*Directions:*
1. For the passage on math and science majors, decide whether each statement agrees with it: (a) Mills was struck by the level of math and science training he saw in China; (b) the manufacturing sector has been growing in recent years; (c) Linda Gottfredson suggests IQs above 120 for scientists. Answer yes or no for each, quoting the words of the passage that decide it.
2. Reproduce the passage on math and science majors word for word, from "[Education Commissioner Richard]" to "that's for sure.".

*Text passage:*
--- START ---
We Need More Math and Science Majors

Agreed, but I fear that anyone who's trying to do something about it is misdiagnosing the problem and blaming it on our not properly preparing our kids to become scientists. This Times article is a good example of a program that is likely not to succeed.
[Education Commissioner Richard] Mills, who said he had been struck by the high level of math and science training in China on a recent trip, called the State Board of Regents' emphasis on more rigorous math and science standards an important foundation for increasing the number of graduates.
In other words, let's make it harder for kids to succeed in math - that should really pump up the numbers. There may be good reason to strengthen the standards, but that's going to lead to less, not more students interested in the subject. Then there's the inevitable other side of the coin: One official also said the university is exploring ways to attract more women and minorities into these fields Well you're not going to accomplish that by making the Regents' exams harder, that's for sure.

To succeed in science, you need to be smart - not just educated - but plain smart. Not all scientists need to be geniuses, but they need to have above average intelligence (Linda Gottfredson suggests IQ's above 120). There aren't any less smart people these days than there used to be - so the smart people must be deciding on their own to pursue other interests. So what could possibly convince a smart young man or woman to pursue, say, law or finance rather than science or engineering? Obviously, there's not enough high-paying jobs in science and engineering. In fact there's a double whammy hitting this job market - our manufacturing sector (the most important consumer of science and engineering skills) has been in serious decline the last few years; and companies are finding cheaper engineers through H1-B visas. Here's a Microsoft manager on his company's "need" for foreign workers: "For instance, there is the H1-B visa, on which Microsoft and other technology companies rely on to hire foreign nationals where there is not a U.S. candidate with the skills required for a particular position." Bull! He adds: "The limits on the H1-B program seriously impede U.S. companies’ ability to compete in the global market" Now that's a little more honest - to compete in the global market" - in other words, "there is not a U.S. candidate with the skills required for a particular position" who will work cheaply enough! So the next time you hear Bill Gates crowing about his foundation's efforts to improve math and science education in the U.S., be aware he's just blowing smoke. Gates hires thousands of H1-B visa holders at bargain prices. If he's truly interested in increasing the number of math/science majors, he'd lead the way in paying higher salaries to attract them.
--- END ---
*Provided records:*
--- START ---
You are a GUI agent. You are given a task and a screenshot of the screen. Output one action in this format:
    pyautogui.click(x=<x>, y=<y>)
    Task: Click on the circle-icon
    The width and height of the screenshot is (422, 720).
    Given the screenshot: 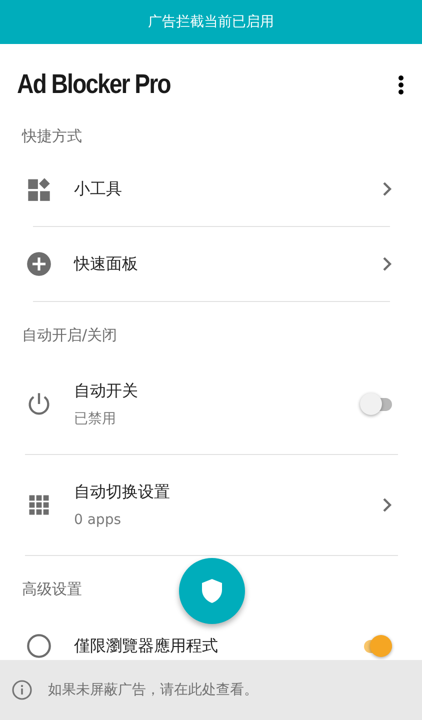 What is the action you would take?
    pyautogui.click(x=39, y=645)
--- END ---
*Solutions to the problems:*
1.
(a) Yes: "he had been struck by the high level of math and science training in China on a recent trip"
(b) No: "our manufacturing sector (the most important consumer of science and engineering skills) has been in serious decline the last few years"
(c) Yes: "(Linda Gottfredson suggests IQ's above 120)"

2.
[Education Commissioner Richard] Mills, who said he had been struck by the high level of math and science training in China on a recent trip, called the State Board of Regents' emphasis on more rigorous math and science standards an important foundation for increasing the number of graduates.
In other words, let's make it harder for kids to succeed in math - that should really pump up the numbers. There may be good reason to strengthen the standards, but that's going to lead to less, not more students interested in the subject. Then there's the inevitable other side of the coin: One official also said the university is exploring ways to attract more women and minorities into these fields Well you're not going to accomplish that by making the Regents' exams harder, that's for sure.